Welche Aufgaben hat der Product Owner?

Um zu verstehen, warum ein Product Owner nach Möglichkeit keine oder nur wenige Zuständigen abgeben sollte, definieren wir zunächst, wofür er oder sie überhaupt zuständig ist.

Der Product Owner nimmt eine bedeutende Rolle in der Projektentwicklung nach Scrum ein. Er ist für den unternehmerischen Erfolg eines Projekts verantwortlich. Er trägt dafür Sorge, dass eine App/Website/Software im Sinne des Teams und de*r Kund*in funktioniert und den größtmöglichen Mehrwert (oder value) bietet. Somit verwaltet er auch das finanzielle Budget eines Projekts. Um das alles zu zu gewährleisten, ist ein PO in der Regel für strategische Entscheidungen zuständig.

In diesem Rahmen übernimmt er folgende Aufgabengebiete:

  1. Benchmarking und Marktanalysen
  • Wettbewerbsrecherche: Welche Konkurrenzangebote gibt es und was bieten diese den Nutzer*innen? Was leiten wir daraus für unser Projekt ab?
  • Field study: Was tut sich auf dem Markt? Welche branchennahen Produkte gibt es und wie können sich diese auf das eigene Produkt auswirken?
  • Umfeldanalyse: Welche gesellschaftlichen/technologischen/rechtlichen/wirtschaftlichen Faktoren haben einen Einfluss auf Kund*innen/Partner*innen/externe Dienstleister*innen?

Diese Rechercheobjekte spielen ganz zu Anfang des Projekts eine große Rolle. Die Ergebnisse bestimmen mit, in welche Richtung sich das Projekt entwickeln soll und welche Parameter dafür nötig sind.

2. Formulierung von Product Vision und Product Goal

  • Zielgruppe: An wen richtet sich das Produkt?
  • Bedarf: Welche Wünsche/Bedürfnisse/Probleme hat diese Zielgruppe und inwieweit kann das Produkt diese erfüllen?
  • Produkteigenschaften: Welche Eigenschaften muss das Produkt dafür mitbringen?
  • Nutzen: Welchen Nutzen hat es damit für Kund*innen und Unternehmen?

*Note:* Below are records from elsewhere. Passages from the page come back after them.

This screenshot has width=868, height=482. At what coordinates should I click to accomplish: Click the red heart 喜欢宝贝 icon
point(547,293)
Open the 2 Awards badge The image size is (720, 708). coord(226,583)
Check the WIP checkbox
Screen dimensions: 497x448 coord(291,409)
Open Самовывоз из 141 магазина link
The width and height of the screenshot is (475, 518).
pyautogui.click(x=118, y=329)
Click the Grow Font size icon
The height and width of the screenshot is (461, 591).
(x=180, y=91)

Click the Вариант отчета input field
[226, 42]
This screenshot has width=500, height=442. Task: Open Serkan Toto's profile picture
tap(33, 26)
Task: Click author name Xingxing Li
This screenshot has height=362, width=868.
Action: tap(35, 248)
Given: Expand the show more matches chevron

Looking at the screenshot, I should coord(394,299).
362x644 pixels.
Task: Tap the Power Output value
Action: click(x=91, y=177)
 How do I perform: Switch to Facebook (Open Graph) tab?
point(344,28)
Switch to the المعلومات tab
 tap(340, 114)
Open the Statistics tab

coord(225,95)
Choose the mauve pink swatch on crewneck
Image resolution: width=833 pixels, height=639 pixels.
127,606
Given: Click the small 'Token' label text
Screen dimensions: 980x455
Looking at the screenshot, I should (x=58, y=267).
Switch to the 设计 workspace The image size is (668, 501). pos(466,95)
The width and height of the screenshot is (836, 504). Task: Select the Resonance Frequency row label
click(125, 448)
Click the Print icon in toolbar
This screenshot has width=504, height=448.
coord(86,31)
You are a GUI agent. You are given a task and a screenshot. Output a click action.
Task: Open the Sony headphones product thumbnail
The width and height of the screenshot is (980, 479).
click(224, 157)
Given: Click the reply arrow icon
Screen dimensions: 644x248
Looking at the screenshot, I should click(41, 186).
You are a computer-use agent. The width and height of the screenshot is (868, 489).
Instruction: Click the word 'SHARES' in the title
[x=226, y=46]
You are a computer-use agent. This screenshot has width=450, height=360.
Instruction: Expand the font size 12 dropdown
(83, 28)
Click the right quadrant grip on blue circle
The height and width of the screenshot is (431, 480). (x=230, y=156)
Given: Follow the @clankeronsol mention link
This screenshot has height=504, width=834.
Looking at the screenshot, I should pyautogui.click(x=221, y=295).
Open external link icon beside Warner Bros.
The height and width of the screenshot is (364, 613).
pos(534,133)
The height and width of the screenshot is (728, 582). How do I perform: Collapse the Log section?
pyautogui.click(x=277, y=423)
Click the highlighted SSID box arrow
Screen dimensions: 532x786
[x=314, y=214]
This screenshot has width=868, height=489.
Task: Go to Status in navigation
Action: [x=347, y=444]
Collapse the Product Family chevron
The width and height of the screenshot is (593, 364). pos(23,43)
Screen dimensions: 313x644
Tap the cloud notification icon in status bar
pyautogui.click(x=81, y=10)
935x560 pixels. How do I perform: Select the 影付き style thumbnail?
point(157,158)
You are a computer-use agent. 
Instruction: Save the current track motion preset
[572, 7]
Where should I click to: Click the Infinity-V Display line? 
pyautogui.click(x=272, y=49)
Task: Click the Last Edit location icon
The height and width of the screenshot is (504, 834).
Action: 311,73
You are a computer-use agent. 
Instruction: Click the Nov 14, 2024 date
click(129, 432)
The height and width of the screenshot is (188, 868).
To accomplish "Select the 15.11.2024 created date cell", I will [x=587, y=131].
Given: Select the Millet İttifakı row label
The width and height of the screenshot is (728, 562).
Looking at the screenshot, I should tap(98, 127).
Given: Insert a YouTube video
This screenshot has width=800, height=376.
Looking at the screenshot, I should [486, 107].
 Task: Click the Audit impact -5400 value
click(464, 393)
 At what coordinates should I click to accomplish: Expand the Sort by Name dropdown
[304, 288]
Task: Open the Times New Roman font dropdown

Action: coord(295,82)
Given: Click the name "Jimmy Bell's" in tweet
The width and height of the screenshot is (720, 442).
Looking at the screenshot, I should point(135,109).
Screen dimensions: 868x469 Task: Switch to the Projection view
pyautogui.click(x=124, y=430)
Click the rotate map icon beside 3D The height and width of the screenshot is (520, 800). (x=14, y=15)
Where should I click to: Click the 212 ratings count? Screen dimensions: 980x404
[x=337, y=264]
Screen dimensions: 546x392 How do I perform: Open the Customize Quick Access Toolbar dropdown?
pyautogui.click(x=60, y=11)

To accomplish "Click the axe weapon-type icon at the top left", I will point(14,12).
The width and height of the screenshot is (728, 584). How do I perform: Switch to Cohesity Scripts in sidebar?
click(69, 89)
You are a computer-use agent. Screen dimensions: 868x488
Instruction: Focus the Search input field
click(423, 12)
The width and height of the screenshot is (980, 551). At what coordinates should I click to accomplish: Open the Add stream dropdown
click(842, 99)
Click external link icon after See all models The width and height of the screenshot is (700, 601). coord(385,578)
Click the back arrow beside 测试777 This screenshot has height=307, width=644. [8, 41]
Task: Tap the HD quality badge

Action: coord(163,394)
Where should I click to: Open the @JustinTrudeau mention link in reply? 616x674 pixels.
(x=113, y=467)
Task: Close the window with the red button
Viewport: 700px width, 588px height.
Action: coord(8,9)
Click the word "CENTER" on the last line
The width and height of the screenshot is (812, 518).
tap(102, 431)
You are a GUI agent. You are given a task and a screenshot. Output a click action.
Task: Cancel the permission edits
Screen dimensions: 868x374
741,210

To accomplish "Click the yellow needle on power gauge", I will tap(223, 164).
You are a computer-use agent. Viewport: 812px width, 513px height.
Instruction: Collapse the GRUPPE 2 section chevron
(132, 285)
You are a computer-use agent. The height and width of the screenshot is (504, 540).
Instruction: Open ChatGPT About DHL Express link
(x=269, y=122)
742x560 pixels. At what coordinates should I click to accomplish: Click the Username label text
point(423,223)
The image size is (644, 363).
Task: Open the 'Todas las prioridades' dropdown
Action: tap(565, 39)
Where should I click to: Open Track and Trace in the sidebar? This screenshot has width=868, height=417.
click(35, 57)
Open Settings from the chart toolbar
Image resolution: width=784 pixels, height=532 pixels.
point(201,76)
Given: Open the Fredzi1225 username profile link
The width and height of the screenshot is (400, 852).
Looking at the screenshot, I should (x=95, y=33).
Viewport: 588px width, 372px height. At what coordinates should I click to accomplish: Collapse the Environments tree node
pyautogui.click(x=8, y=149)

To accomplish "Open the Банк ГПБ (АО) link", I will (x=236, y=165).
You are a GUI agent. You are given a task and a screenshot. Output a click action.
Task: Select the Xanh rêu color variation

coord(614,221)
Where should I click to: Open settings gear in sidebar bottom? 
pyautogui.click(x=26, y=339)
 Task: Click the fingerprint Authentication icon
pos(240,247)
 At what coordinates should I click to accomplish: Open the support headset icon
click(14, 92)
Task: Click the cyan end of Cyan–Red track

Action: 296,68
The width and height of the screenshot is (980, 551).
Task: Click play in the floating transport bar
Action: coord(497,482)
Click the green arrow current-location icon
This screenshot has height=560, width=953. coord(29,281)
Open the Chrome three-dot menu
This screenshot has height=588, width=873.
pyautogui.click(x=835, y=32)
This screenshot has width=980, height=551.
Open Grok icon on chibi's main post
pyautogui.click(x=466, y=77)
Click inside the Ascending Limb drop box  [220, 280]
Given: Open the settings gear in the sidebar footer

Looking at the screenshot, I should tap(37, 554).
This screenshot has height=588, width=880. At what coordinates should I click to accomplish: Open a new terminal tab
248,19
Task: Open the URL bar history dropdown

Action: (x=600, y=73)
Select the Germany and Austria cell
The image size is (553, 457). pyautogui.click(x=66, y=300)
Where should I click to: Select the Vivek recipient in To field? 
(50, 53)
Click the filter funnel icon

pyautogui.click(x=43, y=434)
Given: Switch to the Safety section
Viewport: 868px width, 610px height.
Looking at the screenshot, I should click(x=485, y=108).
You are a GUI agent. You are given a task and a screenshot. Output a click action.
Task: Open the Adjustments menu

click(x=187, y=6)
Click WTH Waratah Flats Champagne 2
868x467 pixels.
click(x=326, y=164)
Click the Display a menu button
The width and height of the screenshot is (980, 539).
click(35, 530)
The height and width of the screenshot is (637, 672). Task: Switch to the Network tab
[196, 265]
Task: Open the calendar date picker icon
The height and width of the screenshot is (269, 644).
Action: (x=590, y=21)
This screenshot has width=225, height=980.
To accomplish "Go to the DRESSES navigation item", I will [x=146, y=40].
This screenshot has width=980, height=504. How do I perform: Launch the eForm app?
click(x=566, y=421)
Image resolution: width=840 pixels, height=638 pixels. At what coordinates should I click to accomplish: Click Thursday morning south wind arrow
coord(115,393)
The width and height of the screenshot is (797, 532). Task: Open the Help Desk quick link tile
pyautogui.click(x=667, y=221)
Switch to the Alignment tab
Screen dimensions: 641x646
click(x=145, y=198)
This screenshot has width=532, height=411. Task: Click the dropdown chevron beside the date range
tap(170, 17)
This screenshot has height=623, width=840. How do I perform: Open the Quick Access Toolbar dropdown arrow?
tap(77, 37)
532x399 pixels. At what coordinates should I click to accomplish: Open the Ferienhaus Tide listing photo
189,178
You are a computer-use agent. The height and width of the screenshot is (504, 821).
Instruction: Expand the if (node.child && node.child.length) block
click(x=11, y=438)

Diese Fragen sind die Basis-Fragen bei der Entwicklung eines Product Goals und einer Product Vision. Auch hierum kümmert sich vor allem der PO. Dabei bildet die Product Vision die große, langfristige Vision eines Unternehmens/Mega-Projekts. Das Product Goal ist die nächstkleinere Zieleinheit, ein festdefiniertes Ziel für ein einzelnes Projekt oder Feature.

Beispiel für eine Product Vision: Unsere Dating-App soll Menschen auf der ganzen Welt verbinden und unser Unternehmen an die Spitze auf diesem Markt bringen.

Beispiel für ein Product Goal: Unsere erste Version der App soll Menschen auf dem deutschsprachigen Markt den sicheren, schnellen Austausch von Flirtbotschaften ermöglichen.

Der Product Owner ist dafür verantwortlich, ein eindeutiges und umsetzbares Product Goal zu formulieren und – ganz wichtig – es dem Team so zu vermitteln, dass alle es verstehen und den Nutzen erkennen. Das ist eine der wichtigsten Grundlagen für effizientes Arbeiten nach Agile.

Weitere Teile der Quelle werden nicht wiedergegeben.